Given instruction - Could you return, character for character, the lines of the data below that begin at the line containing "Open the 对比深指" and end after the line containing "click(223, 735)"?

Data supplied -
******************************

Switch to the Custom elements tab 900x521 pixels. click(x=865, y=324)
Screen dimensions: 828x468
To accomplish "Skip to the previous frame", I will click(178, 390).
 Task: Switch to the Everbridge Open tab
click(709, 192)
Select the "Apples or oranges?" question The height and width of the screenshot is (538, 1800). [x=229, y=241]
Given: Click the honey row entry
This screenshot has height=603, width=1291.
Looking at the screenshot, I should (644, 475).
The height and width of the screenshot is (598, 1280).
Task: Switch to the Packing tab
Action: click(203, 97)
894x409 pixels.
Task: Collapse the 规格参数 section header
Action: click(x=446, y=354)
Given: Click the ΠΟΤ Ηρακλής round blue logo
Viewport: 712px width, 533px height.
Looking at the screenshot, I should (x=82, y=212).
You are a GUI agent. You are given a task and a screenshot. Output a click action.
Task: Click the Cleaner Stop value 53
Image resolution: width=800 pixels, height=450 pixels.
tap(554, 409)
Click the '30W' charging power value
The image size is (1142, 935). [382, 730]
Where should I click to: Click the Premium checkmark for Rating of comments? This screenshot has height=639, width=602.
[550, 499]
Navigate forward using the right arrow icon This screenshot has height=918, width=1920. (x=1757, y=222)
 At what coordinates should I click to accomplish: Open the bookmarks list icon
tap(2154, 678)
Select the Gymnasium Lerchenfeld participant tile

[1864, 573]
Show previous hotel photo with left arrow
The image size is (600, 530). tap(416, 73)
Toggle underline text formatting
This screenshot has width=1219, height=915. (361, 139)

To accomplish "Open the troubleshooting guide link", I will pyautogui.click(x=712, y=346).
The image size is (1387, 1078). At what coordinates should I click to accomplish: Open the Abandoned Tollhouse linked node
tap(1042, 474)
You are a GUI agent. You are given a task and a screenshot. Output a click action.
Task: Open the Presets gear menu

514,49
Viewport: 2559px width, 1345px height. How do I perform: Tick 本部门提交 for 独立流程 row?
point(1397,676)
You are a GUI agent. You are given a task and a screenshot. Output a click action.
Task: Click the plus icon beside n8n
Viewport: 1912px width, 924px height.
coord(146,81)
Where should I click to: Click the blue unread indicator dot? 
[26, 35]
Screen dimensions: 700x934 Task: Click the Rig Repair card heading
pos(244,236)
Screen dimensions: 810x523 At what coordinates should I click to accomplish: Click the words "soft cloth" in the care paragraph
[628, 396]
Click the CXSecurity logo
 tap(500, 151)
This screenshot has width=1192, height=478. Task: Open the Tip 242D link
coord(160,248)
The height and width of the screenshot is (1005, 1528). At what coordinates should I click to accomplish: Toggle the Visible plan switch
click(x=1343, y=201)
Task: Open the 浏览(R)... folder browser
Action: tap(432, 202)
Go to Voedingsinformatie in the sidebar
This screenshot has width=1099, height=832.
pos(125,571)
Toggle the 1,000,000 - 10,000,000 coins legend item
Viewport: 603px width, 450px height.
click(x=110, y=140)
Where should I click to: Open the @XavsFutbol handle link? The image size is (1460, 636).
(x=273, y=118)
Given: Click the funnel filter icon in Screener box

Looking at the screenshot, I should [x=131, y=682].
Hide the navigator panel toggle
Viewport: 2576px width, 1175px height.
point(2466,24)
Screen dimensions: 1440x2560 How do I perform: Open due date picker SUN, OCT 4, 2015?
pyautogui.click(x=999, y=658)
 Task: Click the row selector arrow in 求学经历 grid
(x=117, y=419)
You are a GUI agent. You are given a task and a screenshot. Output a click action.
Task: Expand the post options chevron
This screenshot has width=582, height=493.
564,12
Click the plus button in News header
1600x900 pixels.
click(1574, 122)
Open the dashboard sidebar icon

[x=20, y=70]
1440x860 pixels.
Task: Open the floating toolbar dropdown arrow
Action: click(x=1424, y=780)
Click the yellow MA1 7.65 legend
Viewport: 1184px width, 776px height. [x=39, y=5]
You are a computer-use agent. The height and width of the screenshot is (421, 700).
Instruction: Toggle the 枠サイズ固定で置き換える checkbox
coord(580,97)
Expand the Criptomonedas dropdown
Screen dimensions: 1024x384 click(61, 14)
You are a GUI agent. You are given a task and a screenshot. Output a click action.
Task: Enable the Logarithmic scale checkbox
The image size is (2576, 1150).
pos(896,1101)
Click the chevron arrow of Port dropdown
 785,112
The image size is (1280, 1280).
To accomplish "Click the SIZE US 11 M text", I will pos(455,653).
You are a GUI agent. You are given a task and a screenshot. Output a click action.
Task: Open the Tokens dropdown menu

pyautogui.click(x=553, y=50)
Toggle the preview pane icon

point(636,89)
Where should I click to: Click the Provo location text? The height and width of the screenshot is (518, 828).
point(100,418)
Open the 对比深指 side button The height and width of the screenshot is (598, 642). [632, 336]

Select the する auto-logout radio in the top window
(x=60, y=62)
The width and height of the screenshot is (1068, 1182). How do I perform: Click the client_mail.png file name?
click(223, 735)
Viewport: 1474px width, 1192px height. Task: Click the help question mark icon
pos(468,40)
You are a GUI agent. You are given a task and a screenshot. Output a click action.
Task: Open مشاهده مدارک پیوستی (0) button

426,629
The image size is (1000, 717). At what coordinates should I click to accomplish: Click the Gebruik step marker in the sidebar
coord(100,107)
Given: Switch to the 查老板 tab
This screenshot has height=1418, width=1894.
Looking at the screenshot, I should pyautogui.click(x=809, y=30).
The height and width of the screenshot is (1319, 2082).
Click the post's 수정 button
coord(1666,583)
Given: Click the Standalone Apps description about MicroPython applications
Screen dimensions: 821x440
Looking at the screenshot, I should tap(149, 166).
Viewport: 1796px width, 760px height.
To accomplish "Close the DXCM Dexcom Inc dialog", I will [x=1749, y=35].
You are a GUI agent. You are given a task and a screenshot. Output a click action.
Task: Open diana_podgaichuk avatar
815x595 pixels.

******************************

Output of the task -
Open the 对比深指 side button The height and width of the screenshot is (598, 642). [632, 336]

Select the する auto-logout radio in the top window
(x=60, y=62)
The width and height of the screenshot is (1068, 1182). How do I perform: Click the client_mail.png file name?
click(223, 735)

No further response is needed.